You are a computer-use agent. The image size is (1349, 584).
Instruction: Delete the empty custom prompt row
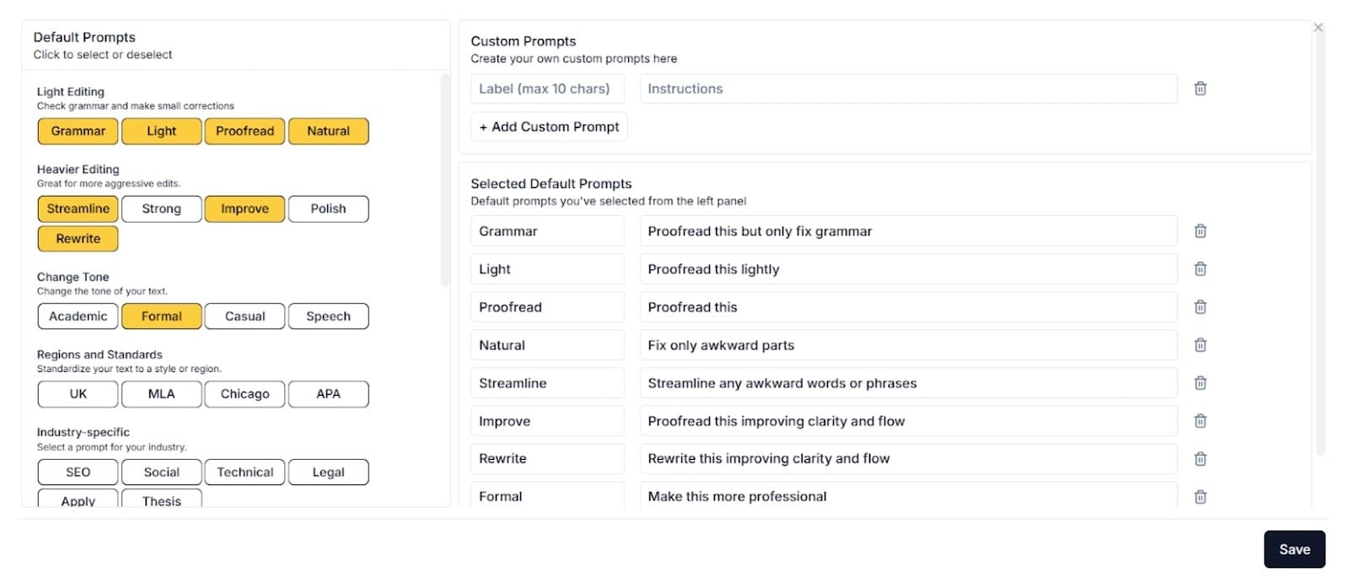(x=1200, y=89)
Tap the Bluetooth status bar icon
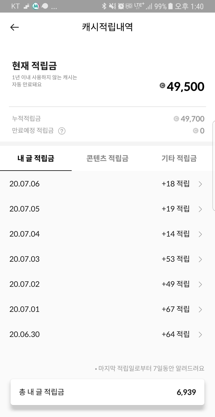 104,6
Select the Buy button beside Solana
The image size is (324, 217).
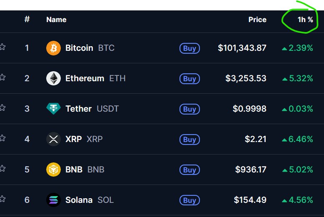coord(189,200)
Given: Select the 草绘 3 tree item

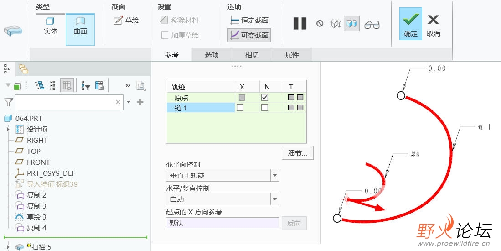Looking at the screenshot, I should (36, 217).
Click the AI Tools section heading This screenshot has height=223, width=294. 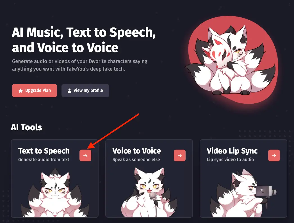pos(26,127)
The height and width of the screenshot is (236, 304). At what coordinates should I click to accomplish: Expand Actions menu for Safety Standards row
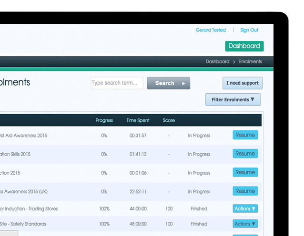(x=245, y=224)
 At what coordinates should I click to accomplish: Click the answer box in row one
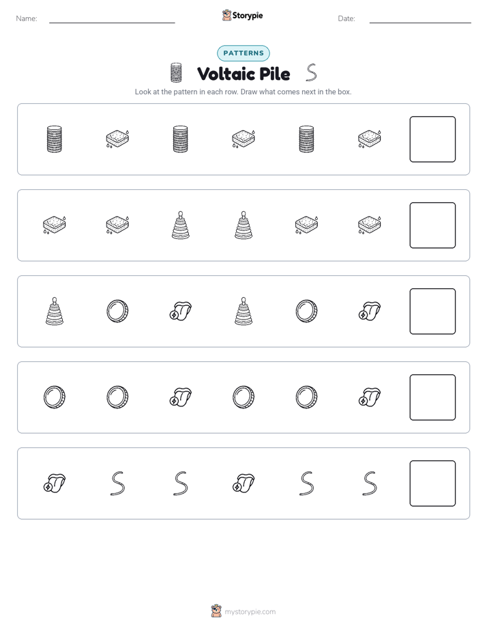(432, 139)
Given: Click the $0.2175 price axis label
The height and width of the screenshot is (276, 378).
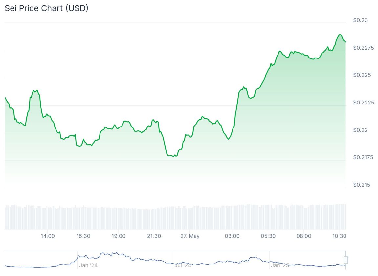Looking at the screenshot, I should pyautogui.click(x=363, y=157).
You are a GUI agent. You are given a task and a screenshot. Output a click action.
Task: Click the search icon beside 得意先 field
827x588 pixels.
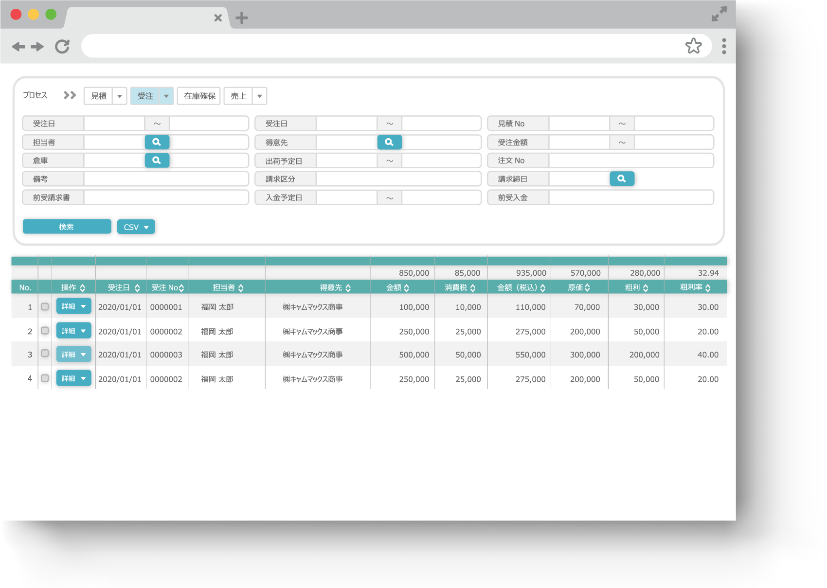pyautogui.click(x=389, y=142)
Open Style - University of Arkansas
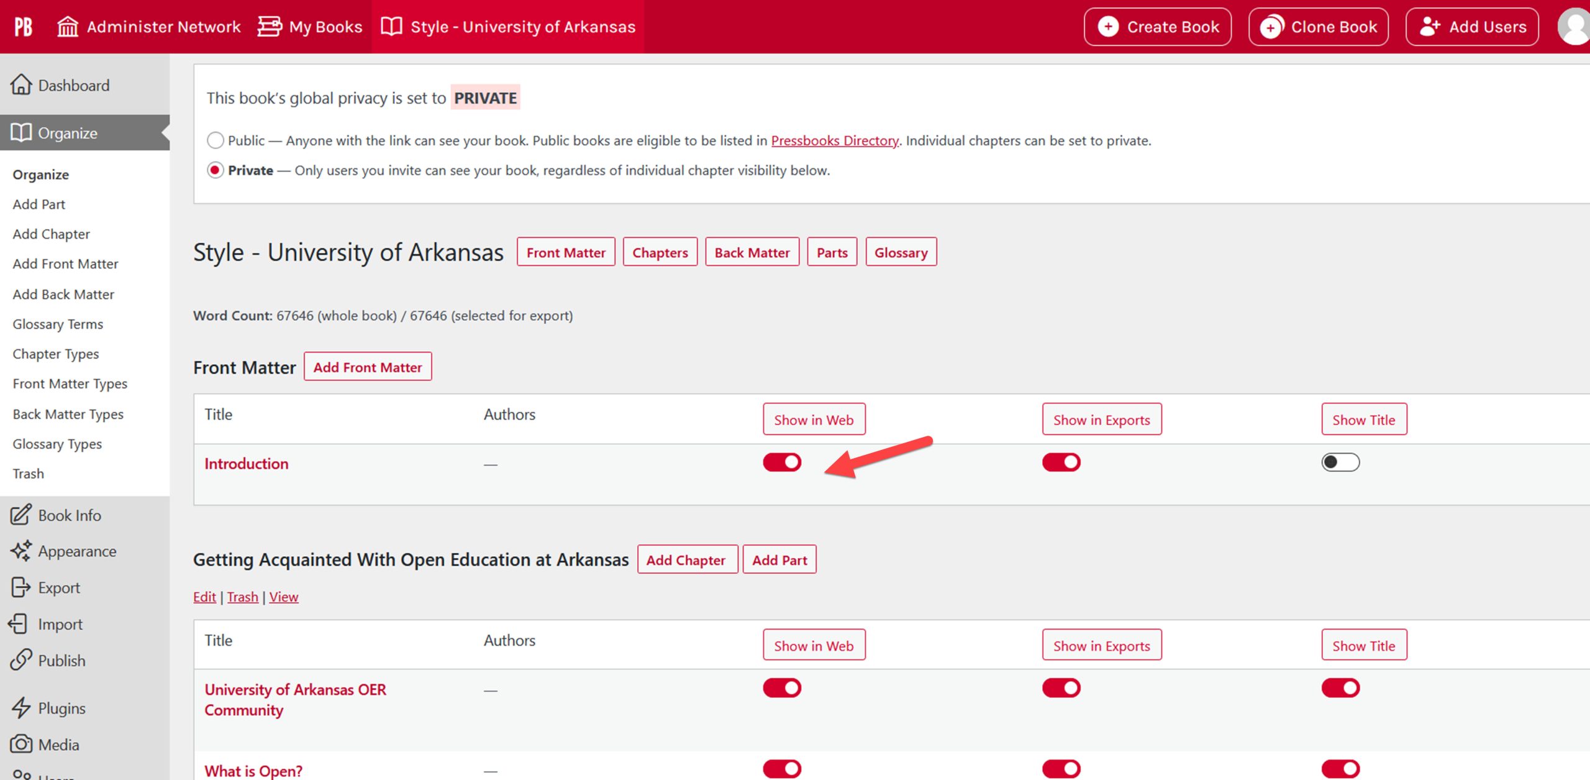Screen dimensions: 1590x780 coord(507,25)
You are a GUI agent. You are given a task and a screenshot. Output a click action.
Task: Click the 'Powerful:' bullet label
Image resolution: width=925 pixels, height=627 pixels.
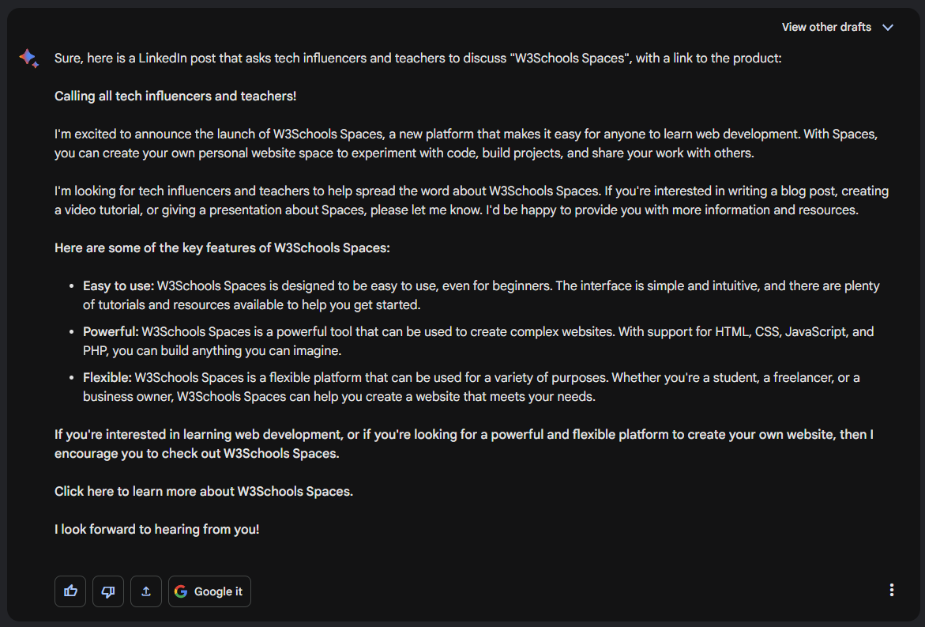111,332
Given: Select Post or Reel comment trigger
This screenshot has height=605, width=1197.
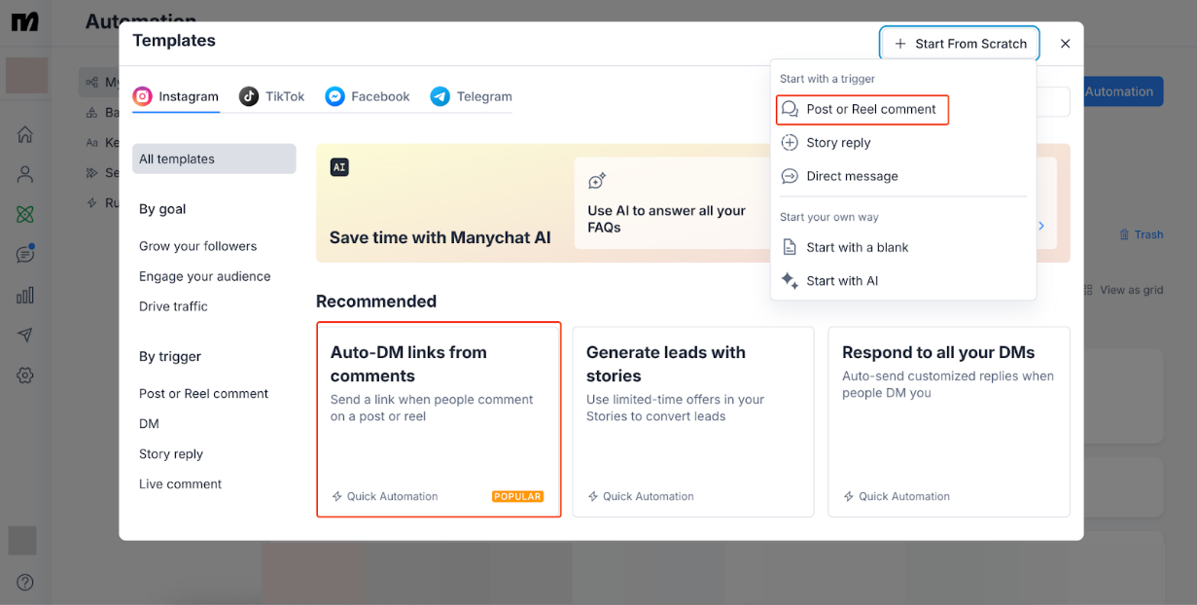Looking at the screenshot, I should (862, 110).
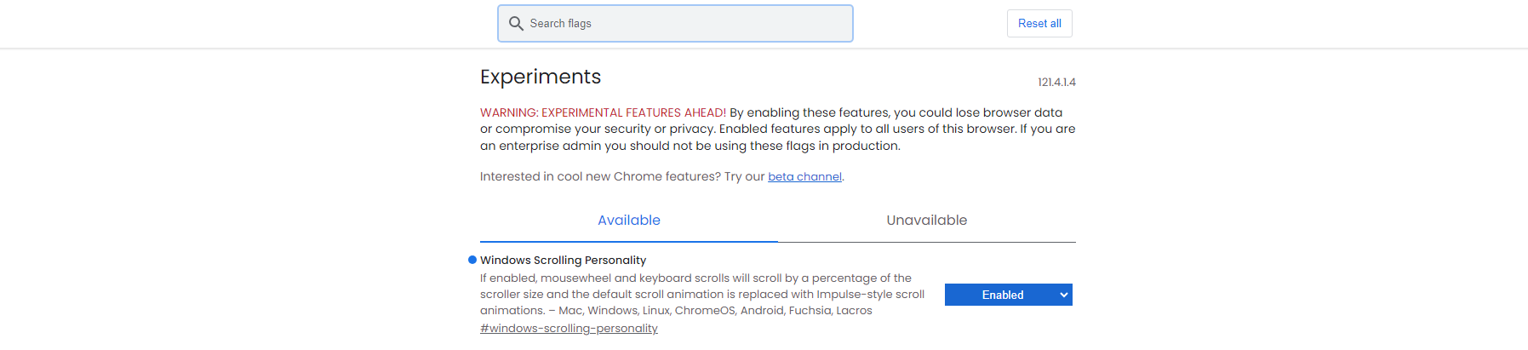Open the #windows-scrolling-personality anchor link
Image resolution: width=1528 pixels, height=350 pixels.
coord(569,329)
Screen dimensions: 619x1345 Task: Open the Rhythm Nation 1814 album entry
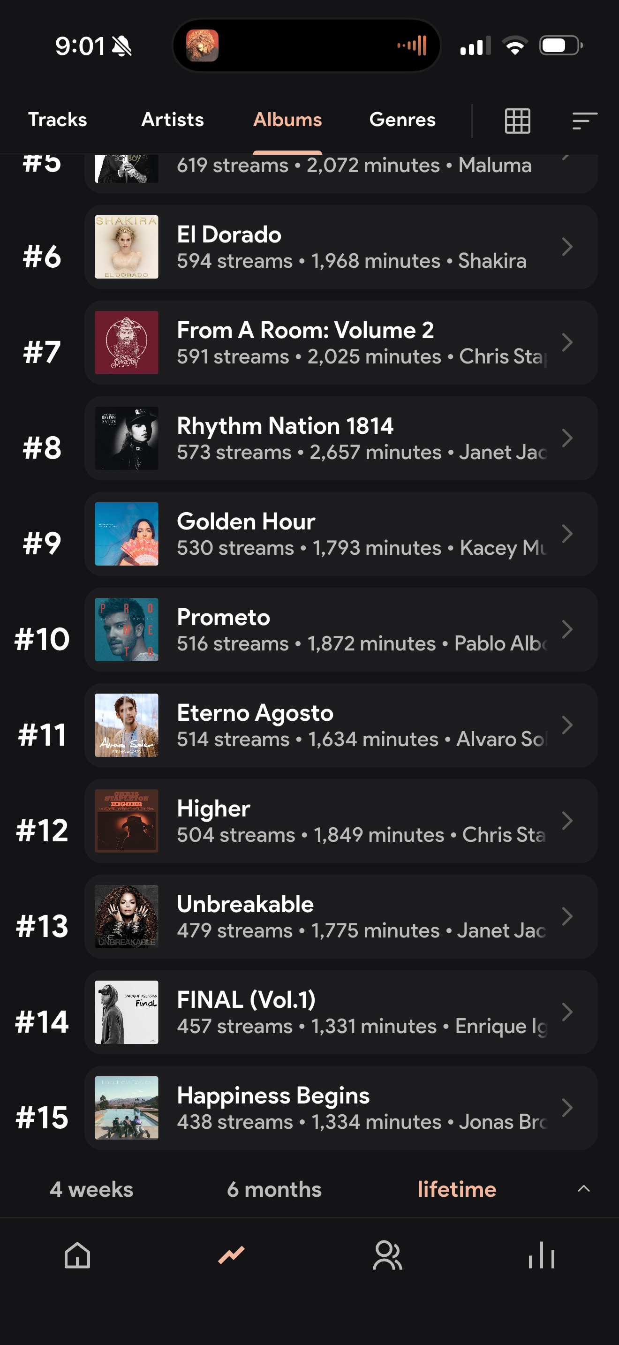pyautogui.click(x=341, y=438)
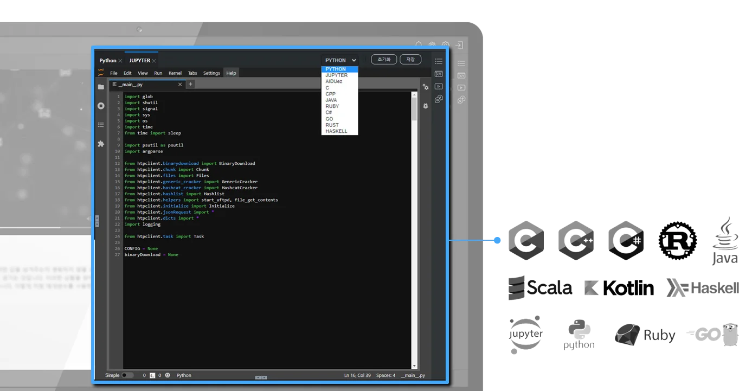The image size is (739, 391).
Task: Open a new editor tab with the plus icon
Action: (190, 84)
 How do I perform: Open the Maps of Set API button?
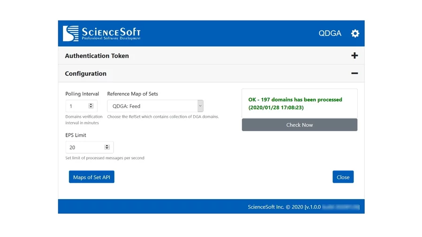click(91, 177)
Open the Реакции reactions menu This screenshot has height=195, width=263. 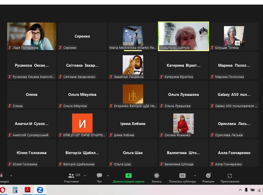(208, 177)
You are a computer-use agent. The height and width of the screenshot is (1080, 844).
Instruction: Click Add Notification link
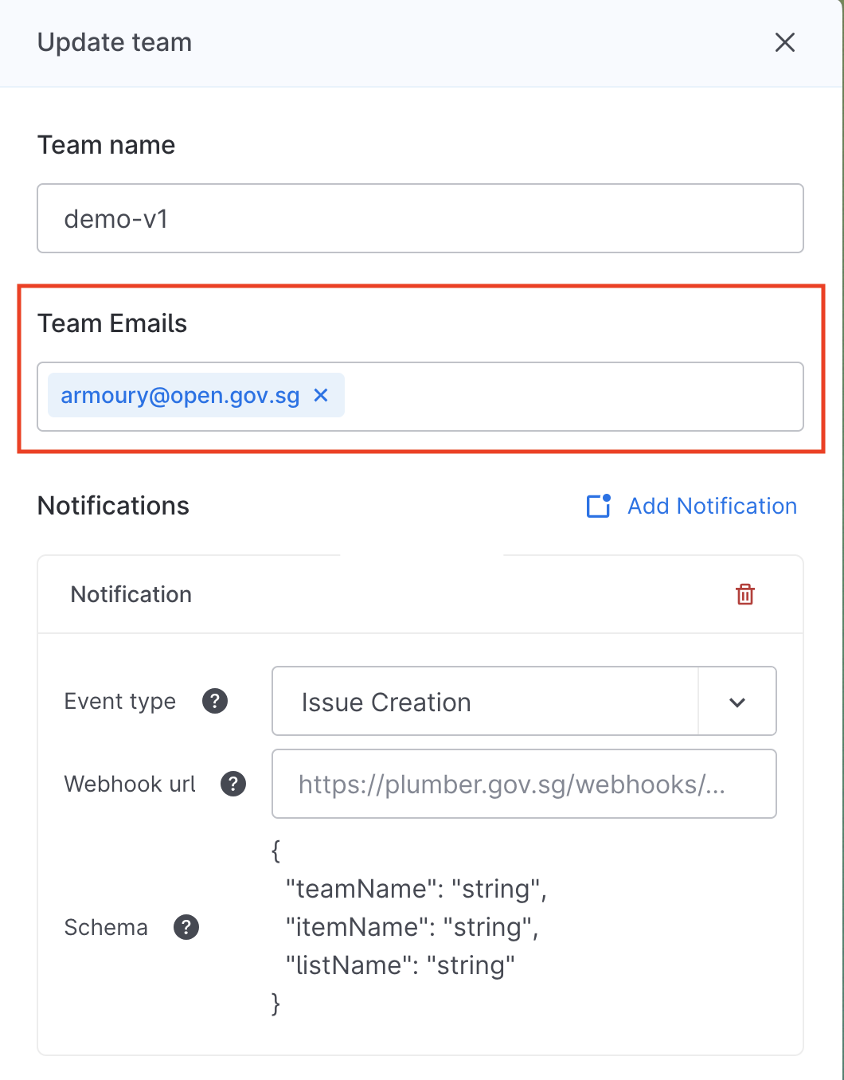coord(712,506)
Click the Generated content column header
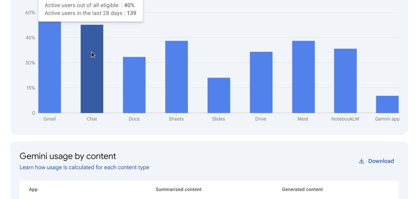 point(302,189)
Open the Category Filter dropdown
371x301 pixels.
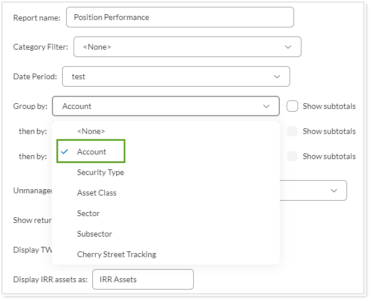187,47
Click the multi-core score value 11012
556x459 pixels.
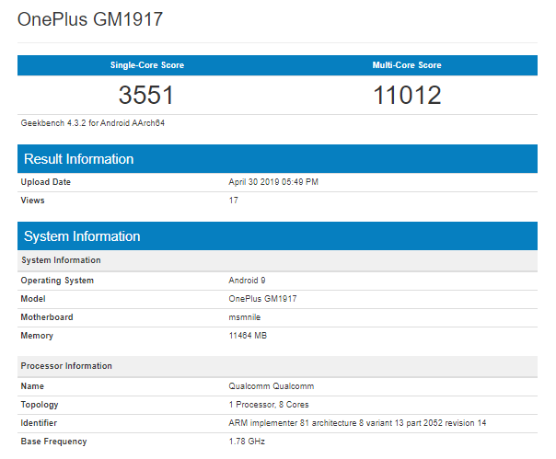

### YOUR TASK
Each line from the one containing "371x301 pixels." through the last line of the data should be written out exactly. Skip the pictures, and add no other lines.

### ANSWER FOR THE TASK
371x301 pixels.
187,47
Click the multi-core score value 11012
556x459 pixels.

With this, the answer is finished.